Tuesday, January 28, 2014
Day 4
So today was long. I think days always feel longer when you're in physical pain, don't you? Anyways, baby girl was acting ornery all day, Andre was driving me crazy, I woke up with a headache, and the little baby I was watching today screamed at me all day. So yes today was lovely. I came across an article about an experiment and it sounds unbelievable but at the same time it makes sense. I think it's very relevant here. Dr. Masaru Emoto, is a Japanese researcher who conducted an experiment using water, rice, and positive and negative thoughts. He wanted to prove that human thought and emotion effects the environment around them. Here's the link on his experiment: http://themindunleashed.org/2014/01/scientific-proof-thoughts-intentions-can-alter-physical-world-around-us.html.

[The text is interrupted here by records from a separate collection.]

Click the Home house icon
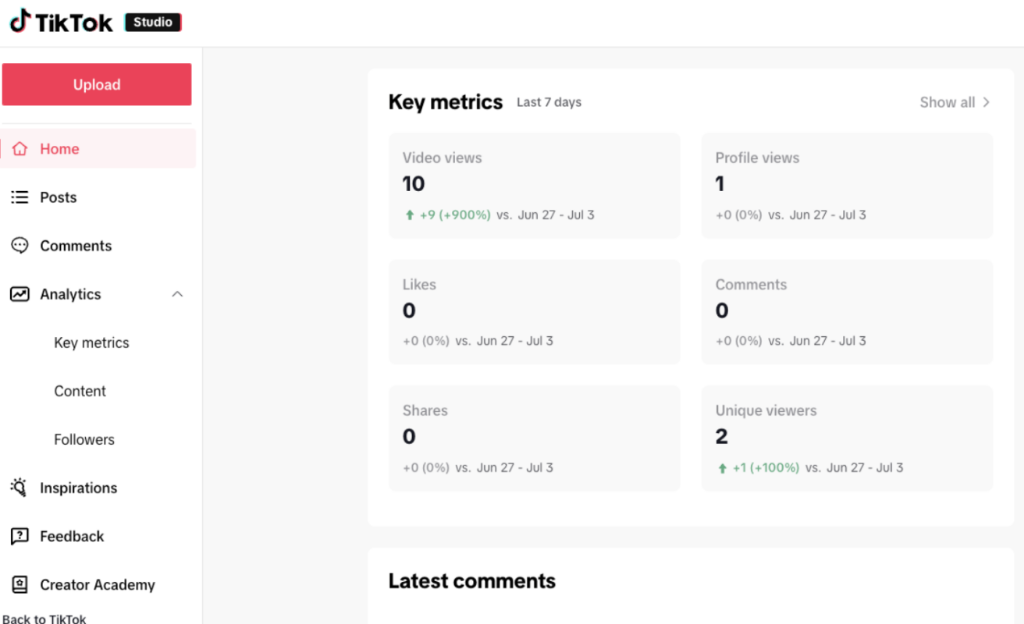1024x624 pixels. [20, 149]

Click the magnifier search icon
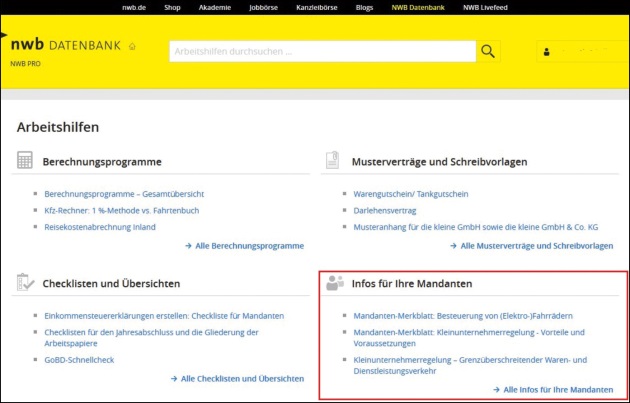coord(487,51)
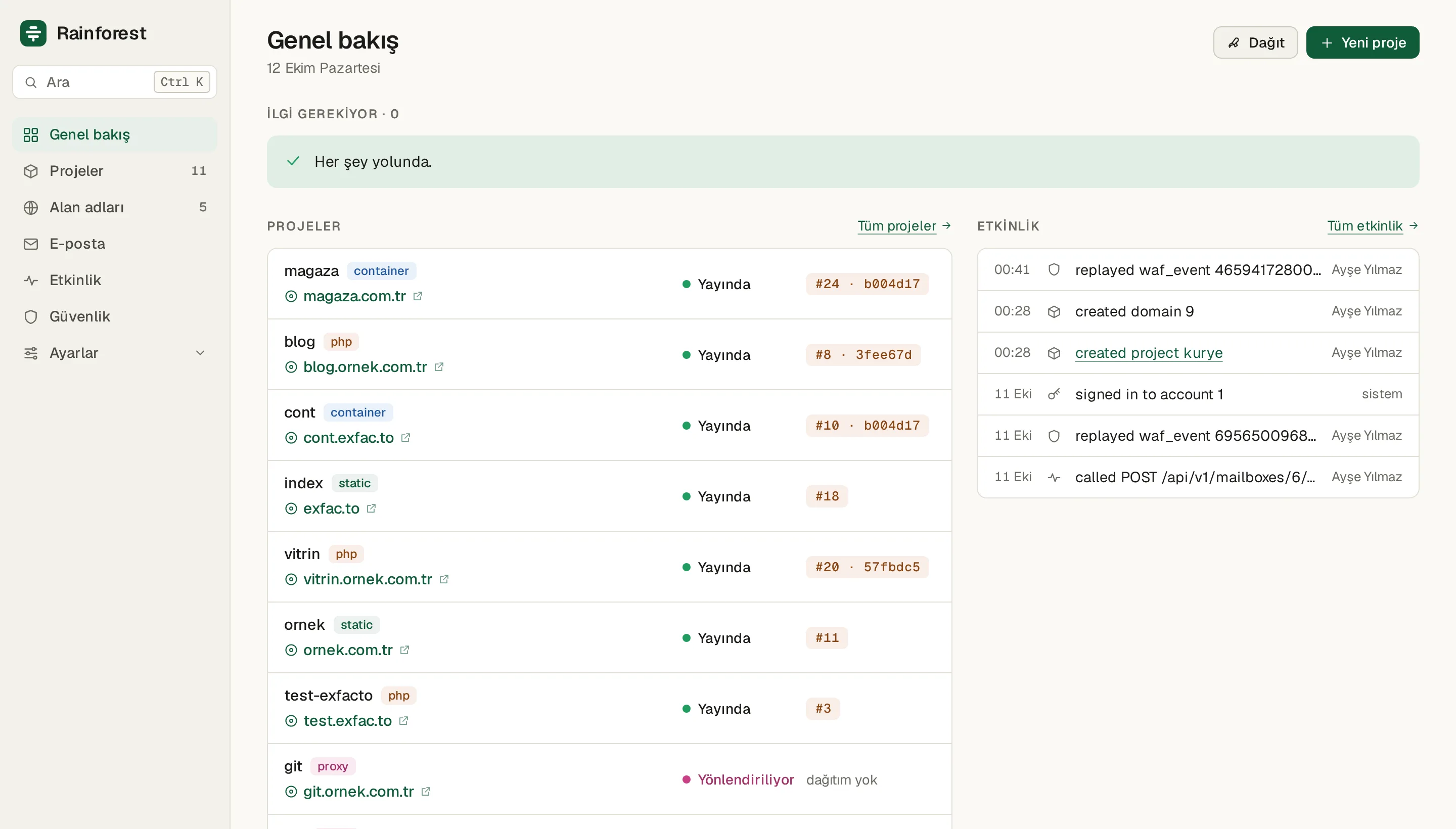This screenshot has height=829, width=1456.
Task: Click the Rainforest logo icon
Action: click(33, 33)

I honestly agree with his conclusion. What we think and feel does have an effect on the world around us; directly and indirectly. We reap what we sow. So yes even though, I had (what I thought) to be a bit of a bad day, I didn't have to act upon it. Sometimes, yes I get angry, yes I get upset, yes I am human. That's ok! It's ok to feel those emotions. What isn't ok, is to act upon them. So that's what I focused on today. Even though, I was upset, I focused on acting differently. No, I didn't just bottle up my emotions to let them sit and simmer till they boiled over like I usually do. Instead, I vented them out to my husband (I thank God every day for him) and then just left them there. I didn't re-contemplate what made me upset or why, I just let them go. Because they didn't matter. They were small and insignificant things that just didn't not matter. So now I'm going to focus on all the good things that did happen today. Like when I got to talk to my mom and about how she has been, and when I talked to my sister. Those were both good things. My baby girl, entertained me when she decided to play with her stuffed animals in her circus tent, happily squealing the entire time. And lastly, when my husband gave me some chocolate (it was very much needed, and it was dark). All these good things happened to me today and I am grateful for them. Love you all, till tomorrow!